### OBJECTIVE 1
Reproduce the part of the JLR passage that opens with the words containing "The move comes" and closes with "Ford in 2008.".
### OBJECTIVE 2
Which major regions does the JLR passage say saw a slowdown in sales?

### TEXT SHOWN
Analysts are pencilling in up to 5,000 roles that may be lost, as the business is forced to take an axe to its workforce in order to survive.

"It's do or die at the moment," said Robin Zhu, an analyst at Bernstein in Hong Kong who covers JLR and its parent company, Tata Motors. "JLR has been seriously mismanaged in recent years, with cost runaways, products disappointing in the market, and hedging issues costing it billions.

“Meanwhile there’s arguably been a lack of accountability in the management ranks.”

Tata Motors has drafted in Boston Consulting Group to draw up turnaround plans, according to three people.

There are two strands to the plan – the shorter-term Project Charge, and the medium-term Project Accelerate. Charge is a three-year plan that will focus on generating costs savings within 18 months.

Losses

JLR said that it had in September announced plans “to improve its business performance through the ongoing Charge and Accelerate transformation programmes, targeting £2.5 billion of cost, cash and profit improvements over the next two years. As a matter of policy, we do not comment on speculation and rumours about potential measures that might form part of these plans.”

The group, which has recorded its first six-months of losses in a decade, aims to reduce costs by £1 billion, investment by £1 billion and other savings by £500 million. It has already implemented an immediate hiring and non-essential travel freeze, and begun reviewing its use of agency staff.

The longer term plan is expected to reduce JLR’s often-competing range of models.

The company’s Jaguar brand sells several sports utility vehicles that compete directly with its Land Rover models, while two of its mid-range Range Rover vehicles – the Velar and the Range Rover Sport – have significant overlap.

The move comes after a tumultuous year for the British group, which enjoyed years of strong growth after Tata Motors bought the company from Ford in 2008.

Sales in the three months to September fell by 13 per cent, with every major region – UK, US, China and Europe – witnessing a slowdown.

Of JLR’s 13 models, only three – the Range Rover Velar, the new Jaguar E-Pace and the electric Jaguar I-Pace – saw sales rise. The Land Rover Discovery Sport, its biggest selling model, saw demand fall by more than 11 per cent.

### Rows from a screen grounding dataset
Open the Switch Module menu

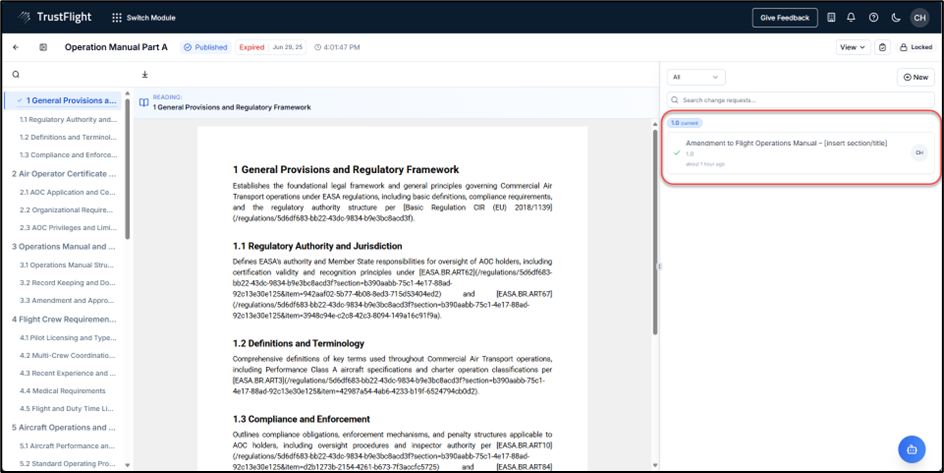[x=145, y=17]
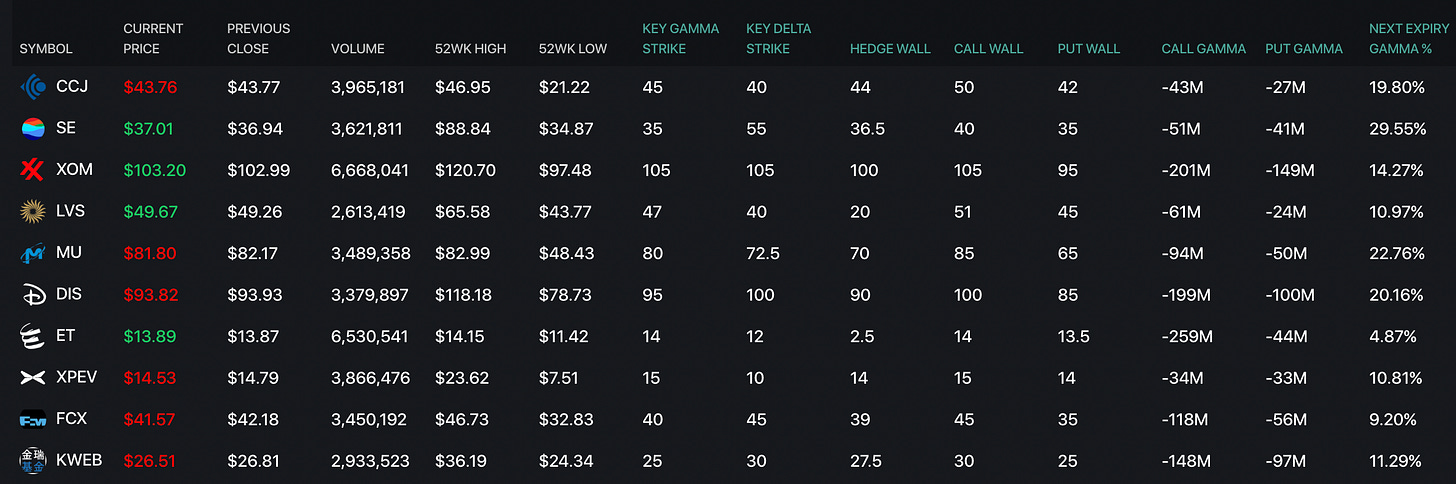The image size is (1456, 484).
Task: Select ET current price $13.89
Action: pyautogui.click(x=148, y=336)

### TASK RESPONSE 1
The move comes after a tumultuous year for the British group, which enjoyed years of strong growth after Tata Motors bought the company from Ford in 2008.

### TASK RESPONSE 2
UK, US, China, Europe